E' del 1955 (legge 51/1955) la prima normativa e nel 1994 il sistema di sicurezza globale nei processi produttivi, tracciato dalle direttive dell' Unione Europea, viene trasposto nell'ordinamento nazionale con il D.Lgs. 626/1994. Infine la legislazione viene razionalizzata e coordinata con i D.Lgs. 81/2008 e106/2009 attualmente vigenti.

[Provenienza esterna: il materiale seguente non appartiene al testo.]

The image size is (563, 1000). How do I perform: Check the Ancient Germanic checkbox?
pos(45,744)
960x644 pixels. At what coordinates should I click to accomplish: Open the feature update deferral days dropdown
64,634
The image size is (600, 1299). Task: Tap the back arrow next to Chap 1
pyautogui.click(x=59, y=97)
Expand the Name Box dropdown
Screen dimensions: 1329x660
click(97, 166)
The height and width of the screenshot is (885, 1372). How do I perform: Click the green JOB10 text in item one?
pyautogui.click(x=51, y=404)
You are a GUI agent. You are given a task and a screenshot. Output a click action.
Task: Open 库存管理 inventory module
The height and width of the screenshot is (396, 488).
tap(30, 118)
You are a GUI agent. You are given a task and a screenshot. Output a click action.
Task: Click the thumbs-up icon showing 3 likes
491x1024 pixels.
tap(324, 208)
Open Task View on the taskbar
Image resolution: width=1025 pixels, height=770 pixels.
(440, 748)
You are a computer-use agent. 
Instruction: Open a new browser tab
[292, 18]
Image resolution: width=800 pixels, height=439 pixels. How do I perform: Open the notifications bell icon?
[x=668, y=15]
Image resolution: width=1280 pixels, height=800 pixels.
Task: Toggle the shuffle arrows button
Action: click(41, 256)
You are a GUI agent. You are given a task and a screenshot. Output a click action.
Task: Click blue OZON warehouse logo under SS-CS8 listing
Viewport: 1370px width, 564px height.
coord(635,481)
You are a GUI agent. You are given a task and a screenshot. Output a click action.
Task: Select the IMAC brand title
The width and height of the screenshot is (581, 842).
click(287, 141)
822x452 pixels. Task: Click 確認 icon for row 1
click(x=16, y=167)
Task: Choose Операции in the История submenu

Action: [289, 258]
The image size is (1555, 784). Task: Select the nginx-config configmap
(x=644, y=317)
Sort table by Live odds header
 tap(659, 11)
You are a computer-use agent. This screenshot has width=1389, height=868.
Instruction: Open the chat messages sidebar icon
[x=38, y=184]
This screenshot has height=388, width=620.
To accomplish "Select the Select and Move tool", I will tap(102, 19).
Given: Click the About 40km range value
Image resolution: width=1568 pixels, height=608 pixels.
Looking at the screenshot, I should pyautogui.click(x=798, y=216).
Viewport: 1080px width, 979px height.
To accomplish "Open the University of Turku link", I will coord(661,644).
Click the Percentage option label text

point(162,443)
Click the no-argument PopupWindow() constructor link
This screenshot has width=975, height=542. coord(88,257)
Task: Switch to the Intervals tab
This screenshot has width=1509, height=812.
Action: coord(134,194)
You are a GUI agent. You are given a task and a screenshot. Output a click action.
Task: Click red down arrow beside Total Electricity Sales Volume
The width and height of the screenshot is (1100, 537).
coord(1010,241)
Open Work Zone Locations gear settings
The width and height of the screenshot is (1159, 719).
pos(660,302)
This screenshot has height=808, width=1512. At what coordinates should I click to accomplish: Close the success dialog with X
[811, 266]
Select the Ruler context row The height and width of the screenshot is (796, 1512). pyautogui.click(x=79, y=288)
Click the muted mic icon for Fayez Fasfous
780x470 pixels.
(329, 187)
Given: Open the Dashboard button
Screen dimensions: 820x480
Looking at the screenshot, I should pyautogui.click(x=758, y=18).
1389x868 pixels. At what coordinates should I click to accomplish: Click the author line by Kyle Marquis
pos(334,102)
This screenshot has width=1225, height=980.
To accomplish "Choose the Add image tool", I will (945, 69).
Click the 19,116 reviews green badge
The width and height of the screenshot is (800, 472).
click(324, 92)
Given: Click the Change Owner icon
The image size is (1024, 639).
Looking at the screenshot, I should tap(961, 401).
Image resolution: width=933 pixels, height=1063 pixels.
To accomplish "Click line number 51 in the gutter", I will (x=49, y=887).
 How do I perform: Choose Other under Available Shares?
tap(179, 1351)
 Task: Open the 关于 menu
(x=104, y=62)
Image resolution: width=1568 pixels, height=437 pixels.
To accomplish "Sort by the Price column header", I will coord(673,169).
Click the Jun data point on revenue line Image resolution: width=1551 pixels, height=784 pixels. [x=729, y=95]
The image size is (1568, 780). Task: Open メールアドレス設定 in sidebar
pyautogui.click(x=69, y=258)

Negli anni Ottanta ero sindaco a Muggiò e ospitammo il congresso generale della Associazione dei mutilati e invalidi civili; c'era tanta gente e sul palco i discorsi di prammatica, L'oratore dell'Associazione, preso dalla foga e senza rendersi conto del ridicolo affermò: saremo sempre di più!
Mi permisi nel mio intervento come ospitante, di sottolineare che speravo vivamente che al contrario diventassero sempre meno, i mutilati e gli invalidi intendevo, e mi sembrava doveroso come auspicio. Qualcuno sul palco mi guardò male, per la poco velata critica.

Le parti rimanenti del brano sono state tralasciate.